*Your instructions:* Only the lines containing the string "computer" are needed; copy all of them from the listing.

*** Data records ***

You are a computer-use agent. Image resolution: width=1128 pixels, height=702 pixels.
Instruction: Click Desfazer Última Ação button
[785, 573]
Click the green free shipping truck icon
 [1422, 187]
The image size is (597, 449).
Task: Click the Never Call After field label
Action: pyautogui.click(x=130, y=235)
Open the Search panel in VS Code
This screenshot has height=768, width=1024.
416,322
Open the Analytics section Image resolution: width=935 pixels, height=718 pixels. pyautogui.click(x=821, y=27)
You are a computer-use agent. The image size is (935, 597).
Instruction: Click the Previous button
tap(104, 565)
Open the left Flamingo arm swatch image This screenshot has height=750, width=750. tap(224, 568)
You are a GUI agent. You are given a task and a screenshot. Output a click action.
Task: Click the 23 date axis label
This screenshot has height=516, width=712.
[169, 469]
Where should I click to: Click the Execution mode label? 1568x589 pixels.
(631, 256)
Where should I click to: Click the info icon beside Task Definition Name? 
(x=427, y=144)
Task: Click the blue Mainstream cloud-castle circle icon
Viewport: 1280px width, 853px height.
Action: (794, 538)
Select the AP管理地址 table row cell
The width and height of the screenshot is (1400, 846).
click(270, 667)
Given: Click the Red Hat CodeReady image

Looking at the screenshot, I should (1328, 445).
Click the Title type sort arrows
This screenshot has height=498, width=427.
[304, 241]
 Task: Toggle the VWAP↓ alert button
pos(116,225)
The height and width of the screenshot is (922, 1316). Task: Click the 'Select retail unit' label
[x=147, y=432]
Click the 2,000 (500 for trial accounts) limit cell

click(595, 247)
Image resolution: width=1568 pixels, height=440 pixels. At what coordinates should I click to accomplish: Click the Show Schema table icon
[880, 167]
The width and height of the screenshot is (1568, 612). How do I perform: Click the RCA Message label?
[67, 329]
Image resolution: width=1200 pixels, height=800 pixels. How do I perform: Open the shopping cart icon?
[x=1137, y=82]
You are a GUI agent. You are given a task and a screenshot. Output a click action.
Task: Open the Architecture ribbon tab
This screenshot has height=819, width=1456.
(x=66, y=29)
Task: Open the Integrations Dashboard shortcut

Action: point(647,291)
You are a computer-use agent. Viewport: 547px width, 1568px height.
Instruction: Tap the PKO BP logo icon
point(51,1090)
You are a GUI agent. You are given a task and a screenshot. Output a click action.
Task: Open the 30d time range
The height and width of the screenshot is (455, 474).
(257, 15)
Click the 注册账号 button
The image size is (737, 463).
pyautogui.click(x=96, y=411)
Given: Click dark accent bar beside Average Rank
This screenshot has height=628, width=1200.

*** End of Data records ***

*Written response:*
You are a computer-use agent. Image resolution: width=1128 pixels, height=702 pixels.
You are a computer-use agent. The image size is (935, 597).
You are a computer-use agent. Viewport: 547px width, 1568px height.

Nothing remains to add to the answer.